* _SET EXERCISE_:
Rewrite the stretch of lines from the one containing "The image size" through the one containing "center [6, 46].", switching "screenshot" to "screen capture" and leaving everything else unchanged. Give only those lines.

* _EXERCISE DATA_:
● ● ● ● ● ● ●

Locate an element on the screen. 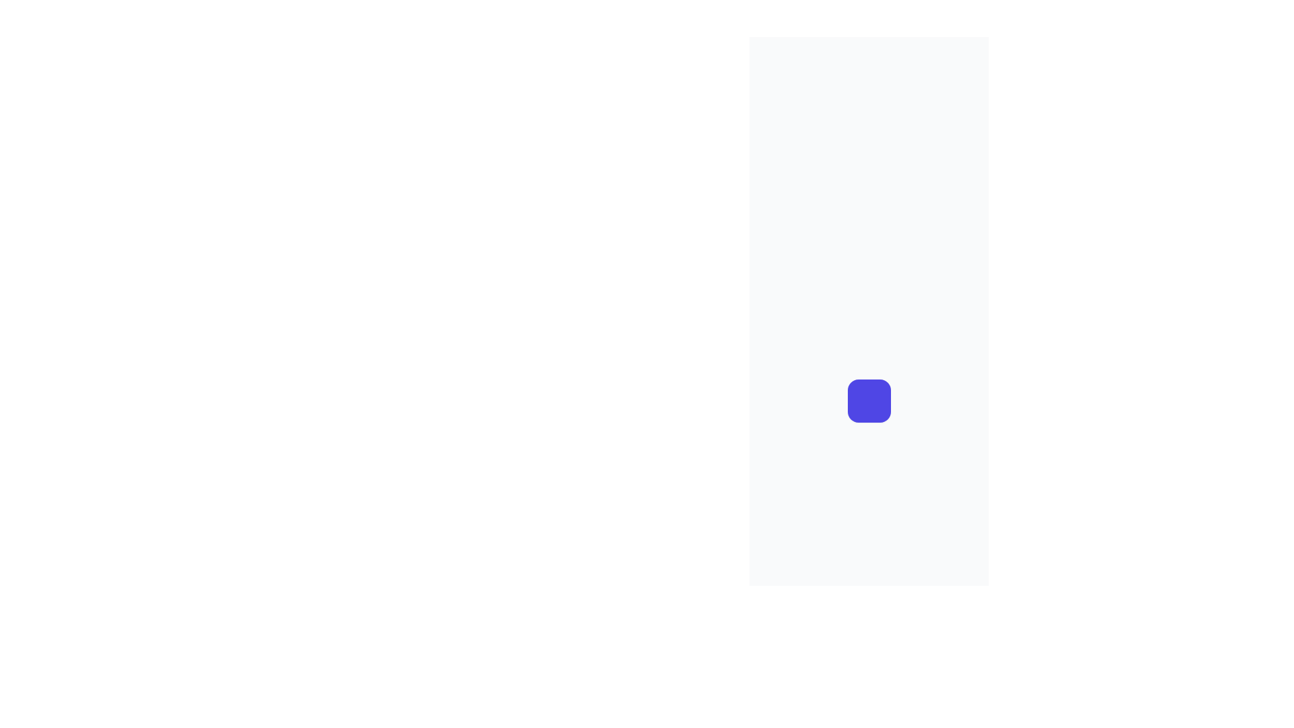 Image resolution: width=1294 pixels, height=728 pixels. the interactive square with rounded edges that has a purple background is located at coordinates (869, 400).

● ● ● ● ● ● ●

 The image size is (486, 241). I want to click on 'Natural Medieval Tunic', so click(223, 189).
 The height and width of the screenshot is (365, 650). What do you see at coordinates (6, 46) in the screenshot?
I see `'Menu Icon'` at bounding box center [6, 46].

● ● ● ● ● ● ●

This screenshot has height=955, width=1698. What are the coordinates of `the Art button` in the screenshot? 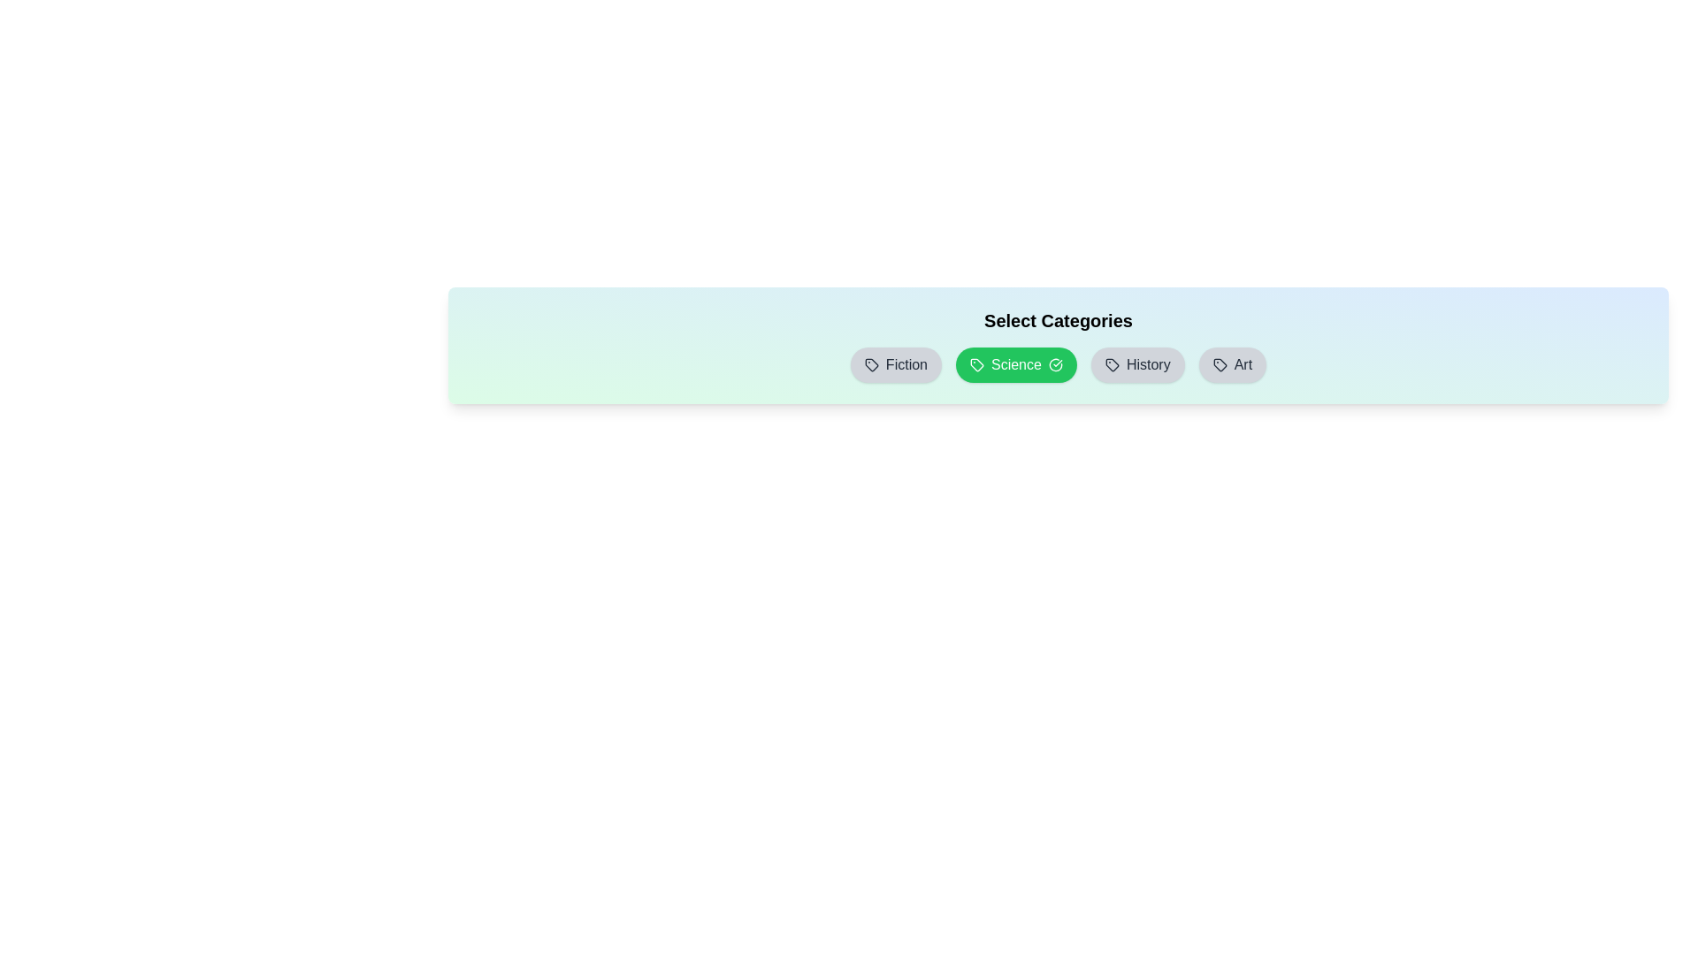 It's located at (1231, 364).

● ● ● ● ● ● ●

* _THE COMPLETED TASK_:
 The image size is (486, 241). I want to click on 'Natural Medieval Tunic', so click(223, 189).
 The height and width of the screen capture is (365, 650). What do you see at coordinates (6, 46) in the screen capture?
I see `'Menu Icon'` at bounding box center [6, 46].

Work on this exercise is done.